Discovery Brings Hope to Sufferers of Harsh Digestive Disorder
Scientists say they have pinpointed the cause of a common, debilitating disease of the gut that affects more than a million Americans, a finding that could lead to the first effective therapy for the disorder.
People with celiac disease--also known as celiac sprue or gluten-sensitive enteropathy--cannot eat foods containing wheat, rye or barley. If they do, they face severe discomfort, vomiting, diarrhea, malnutrition and even death. A new therapy could allow victims to lead a much more normal life.
Researchers at Stanford University and the University of Oslo in Norway report in today’s Science that they found a small protein fragment in the cereal grains that triggers an immune reaction in celiac patients. The fragment is a portion of a protein known as gluten.
Though most proteins are quickly chopped up by digestive juices, this gluten fragment persists--permitting inflammation to develop in the guts of susceptible people. They found that the fragment is not present in grains that can be consumed safely by celiac patients.

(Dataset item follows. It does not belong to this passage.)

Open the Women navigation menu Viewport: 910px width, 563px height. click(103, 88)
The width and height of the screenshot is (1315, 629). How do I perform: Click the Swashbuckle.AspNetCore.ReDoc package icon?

The team also identified a bacterial enzyme that can chop up the protein, offering the promise that a pill might one day be developed to prevent celiac symptoms.
This might allow celiac patients to eat at least some gluten-containing items, much as a person with intolerance to the milk sugar lactose can now swallow a lactose-digesting pill to consume an ice cream cone.
“If it does work ... it could be a very rapid and effective therapy,” said Dr. Damian Augustyn, chief of gastroenterology and hepatology at California Pacific Medical Center in San Francisco. “Gluten is present in so many food products, and patients have to be so careful to exclude it. Inevitably they’re not 100% successful.”
But Augustyn and other experts caution that the idea of an oral supplement, while intriguing, faces many tests before its promise can be assessed.
Celiac disease is a poorly understood genetically linked condition in which the patient’s immune system attacks the small intestine when it is exposed to gluten. The result is inflammation and a progressive loss of the tiny brushlike folds that allow food to be efficiently absorbed.
Typically diagnosed in children, it is increasingly being diagnosed in adults. The ailment can lead to anemia and loss of bone mass, and even a slightly heightened risk of certain cancers, if untreated.
Frequently, it can take months or years for a correct diagnosis to be made. Once identified, the only treatment is the strict avoidance of dietary gluten--by eschewing all products containing wheat, barley and rye.
The connection with gluten was first recognized in the 1940s, when a Dutch pediatrician noticed that children with the illness fared better under wartime rations, when cereal supplies were short--only to relapse when grains were reintroduced. The disorder was subsequently found to be genetic, and researchers have linked some gene variants to it.
In today’s paper, Stanford chemist Chaitan Khosla and his colleagues bathed various pieces of gluten protein in human digestive juices and found that one fragment, just 33 amino acids long, persisted for many hours while the other pieces were destroyed. Rats were also unable to digest it.
The fragment was also shown to activate immune cells in the guts of 14 patients with celiac sprue, a key step in producing disease symptoms.
Developing an oral supplement that could digest this fragment could make the lives of people with celiac disease much easier, said Khosla, whose wife and 6-year-old son suffer from the ailment.
“This is not some kind of boutique disorder--nor is it a minor nuisance,” he said. “The burden of disease is truly enormous on a patient.”
Celiac patients must avoid many more foods than the obvious breads and pastas. Gluten can be present in everything from soy sauce and seasoned salt to turkey meat, cottage cheese and soups.
Khosla and colleagues are planning a small trial in which healthy adult patients with the ailment will be given the enzyme--known as a peptidase--to see if it improves their gluten tolerance.
If that works, said Khosla, many more steps would be needed before a pill could be developed. For instance, it would have to be tested for safety and its ability to survive sufficiently long in the gut.
“I think it’d be cool. It would be nice to eat normal bread and pizza and not have to question everything,” said Bay Area resident Molly Duncan Stone, 12, who was diagnosed with celiac disease as a toddler after she stopped walking, talking and playing and began losing weight precipitously.
Now thriving on a gluten-free diet, she has learned to read labels, bake her own pizza and cookies to take to birthday parties, and was pleased to receive a gluten-free cookbook as a Christmas present.
Recently, dining with friends, all she dared eat was an egg.
Today’s paper represents a key step forward in understanding celiac disease, said Dr. Martin Kagnoff, professor of medicine and director of the laboratory of mucosal immunology at UC San Diego. But many mysteries remain.
For instance, Kagnoff said, although celiac disease is associated with a certain gene, only 2 of 100 people carrying that gene get the disease. “The other 98% don’t--and the question is why.”